Migrazione cellulare e dell'invasione saggi
cellulare migrazione è stata valutata da modificata Boyden Transwell camere di dosaggio (carotaggio, Stati Uniti d'America). Brevemente, le cellule sono state coltivate in terreno privo di siero per 24 ore e 5 × 10 4 cellule sono state piastrate alla camera superiore in 300 microlitri mezzo contenente 5% FBS. Dopo 16 ore di incubazione, le cellule non-migratori in camera superiore sono stati accuratamente rimossi con un batuffolo di cotone. Le cellule migrate sono state colorate con colorazione DAPI Solution. Il numero di cellule sono state contate a caso in cinque campi (× 400 ingrandimenti).
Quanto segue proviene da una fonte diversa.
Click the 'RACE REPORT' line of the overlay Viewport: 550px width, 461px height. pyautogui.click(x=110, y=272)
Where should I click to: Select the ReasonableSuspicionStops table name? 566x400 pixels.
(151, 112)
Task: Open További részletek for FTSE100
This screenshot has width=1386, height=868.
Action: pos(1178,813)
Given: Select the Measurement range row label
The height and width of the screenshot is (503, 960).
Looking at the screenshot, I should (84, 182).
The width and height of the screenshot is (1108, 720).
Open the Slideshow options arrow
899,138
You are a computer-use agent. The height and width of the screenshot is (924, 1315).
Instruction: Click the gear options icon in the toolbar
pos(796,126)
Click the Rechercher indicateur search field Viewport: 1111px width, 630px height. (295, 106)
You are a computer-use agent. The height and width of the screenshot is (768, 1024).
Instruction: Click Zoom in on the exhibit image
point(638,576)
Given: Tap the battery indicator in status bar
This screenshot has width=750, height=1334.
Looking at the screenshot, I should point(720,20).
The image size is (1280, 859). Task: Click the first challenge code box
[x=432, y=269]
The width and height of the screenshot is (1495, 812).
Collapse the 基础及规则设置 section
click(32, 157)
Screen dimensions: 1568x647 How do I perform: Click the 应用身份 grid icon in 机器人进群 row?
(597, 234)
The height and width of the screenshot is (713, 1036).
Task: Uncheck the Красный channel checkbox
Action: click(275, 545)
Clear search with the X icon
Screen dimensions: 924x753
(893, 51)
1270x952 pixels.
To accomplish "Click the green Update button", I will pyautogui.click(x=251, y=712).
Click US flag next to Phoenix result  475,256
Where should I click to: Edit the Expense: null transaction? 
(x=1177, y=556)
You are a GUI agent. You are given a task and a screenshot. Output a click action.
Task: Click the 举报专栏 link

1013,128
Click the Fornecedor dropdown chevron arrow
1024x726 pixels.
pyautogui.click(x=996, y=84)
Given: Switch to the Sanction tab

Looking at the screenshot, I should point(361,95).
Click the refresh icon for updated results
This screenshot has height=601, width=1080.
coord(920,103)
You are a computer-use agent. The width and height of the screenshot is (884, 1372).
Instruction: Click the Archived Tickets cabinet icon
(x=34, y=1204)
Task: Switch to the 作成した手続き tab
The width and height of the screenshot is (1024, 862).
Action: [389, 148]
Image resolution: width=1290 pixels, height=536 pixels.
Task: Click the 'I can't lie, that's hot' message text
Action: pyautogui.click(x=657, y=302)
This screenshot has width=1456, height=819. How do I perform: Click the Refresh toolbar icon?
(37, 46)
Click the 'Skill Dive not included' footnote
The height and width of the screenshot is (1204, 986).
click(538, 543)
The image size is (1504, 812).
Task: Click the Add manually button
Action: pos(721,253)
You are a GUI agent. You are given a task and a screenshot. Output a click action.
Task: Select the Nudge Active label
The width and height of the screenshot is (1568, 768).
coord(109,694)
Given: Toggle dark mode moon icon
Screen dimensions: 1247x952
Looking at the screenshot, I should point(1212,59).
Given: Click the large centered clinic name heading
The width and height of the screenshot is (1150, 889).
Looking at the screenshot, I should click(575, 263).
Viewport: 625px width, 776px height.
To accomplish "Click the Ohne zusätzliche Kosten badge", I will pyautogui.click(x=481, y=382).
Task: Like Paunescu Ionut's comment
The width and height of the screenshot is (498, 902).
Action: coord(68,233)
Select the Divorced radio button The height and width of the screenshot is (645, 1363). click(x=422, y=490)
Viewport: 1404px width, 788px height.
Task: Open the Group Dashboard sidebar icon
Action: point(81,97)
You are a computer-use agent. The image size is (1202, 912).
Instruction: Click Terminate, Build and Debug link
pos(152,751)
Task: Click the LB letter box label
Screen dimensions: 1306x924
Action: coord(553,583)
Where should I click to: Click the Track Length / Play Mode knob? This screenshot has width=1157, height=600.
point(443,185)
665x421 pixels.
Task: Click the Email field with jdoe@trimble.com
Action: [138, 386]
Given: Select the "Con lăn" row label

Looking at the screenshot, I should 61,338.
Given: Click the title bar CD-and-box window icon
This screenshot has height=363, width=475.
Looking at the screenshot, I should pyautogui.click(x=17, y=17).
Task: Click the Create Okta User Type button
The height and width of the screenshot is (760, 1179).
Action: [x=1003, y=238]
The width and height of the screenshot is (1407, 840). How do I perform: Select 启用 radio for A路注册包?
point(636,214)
Cellulare invasione è stata eseguita in un Millipore 24 pozzetti rivestiti con BD Matrigel. Dopo fame in mezzo privo di siero per 24 h, 1 × 10 5 cellule sono state piastrate alla camera superiore in 300 ml di mezzo contenente 5% FBS, mentre la camera inferiore è stato riempito con 600 ml di terreno di coltura con 15% FBS. Dopo essere stato incubato per 30 ore, le membrane sono state incubate con cellule Stain Solution (Millorpore, USA). La miscela colorante è stato lavato con tampone di estrazione e trasferito in un 96 pozzetti per la misurazione colorimetrica a 560 nm.
Analisi Western Blot
proteine totali sono stati estratti dalle cellule mediante radio-immunoprecipitazione tampone di lisi integrato con inibitore della proteasi. I lisati sono stati risolti su 6-12% minigels SDS-PAGE e trasferite su membrane di PVDF (Millipore, Bedford, MA). Le membrane sono state bloccate a 5% di latte con TBST e incubate a 4 ° C per una notte con i seguenti anticorpi: ZIC1 (1: 500; Abcam), fosfo-Akt (1: 1000; Cell Signaling), Akt (1: 500; Abcam), fosfo-ERK1 /2 (1: 1000; Cell Signaling), ERK1 /2 (1: 1000; Cell Signaling), p21 Waf1 /Cip1 (1: 1000; Cell Signaling), p27 Kip1 (1: 500; Epitomics), ciclina D1 (1: 1000; Cell Signaling) e Shh (1: 1000; Cell Signaling). Di conseguenza, gli anticorpi secondari accoppiati a rafano perossidasi (HRP) sono stati visualizzati con un chemiluminescenza con Las-4000 Imaging System (Fujifilm, Giappone). Le densità di proteine sono stati quantificati con software Image J. e normalizzati per beta-actina. (1: 2500, Multisciences Biotech)
cDNA microarray analisi
RNA totale è stato isolato da MKN28 cellule che stabilmente trasfettate con pcDNA3.1 -ZIC1 o pcDNA3.1 vettore vuoto, ed è stato inverso trascritto in cDNA. campioni etichettati sono stati ibridati con Agilent intero genoma umano contiene più di 41.000 sonde (http:.....? //www NCBI nlm NIH gov /geo /interrogazione /ACC cgi acc = GSE38924). I dati sono stati analizzati utilizzando microarray Agilent software Feature Extraction. Abbiamo scelto un fold change ≥1.5 o ≤ -1.5 come una differenza significativa analisi statistica
test t di Student
. È stata eseguita per confrontare i dati di due indipendenti, mentre chi-quadrato o test esatto di Fisher è stato utilizzato per analizzare le variabili categoriali. Un cut-off di p < 0.05 è stato applicato per la significatività statistica.
Note
Jing Zhong, Shujie Chen contribuito ugualmente a questo lavoro.
Dichiarazioni
Riconoscimento
Il progetto è stato sostenuto dal National Science Foundation naturale della Cina (30.900.676, 81071961), programma di ricerca di base nazionale della Cina (973 Program) (2012CB945004) e della Scienza e della Tecnologia progetto chiave della provincia di Zhejiang in Cina (2009 C03012-3). Gli autori sono grati al Prof. Tianhua Zhou e il Prof. Lei Guo per utili suggerimenti e discussione; . E Thomas R. Austin per la revisione critica e l'editing del manoscritto
materiale supplementare elettronica
12885_2011_3201_MOESM1_ESM.tiff sui file 1: Figura S1. GAPDH è stato utilizzato come controllo interno.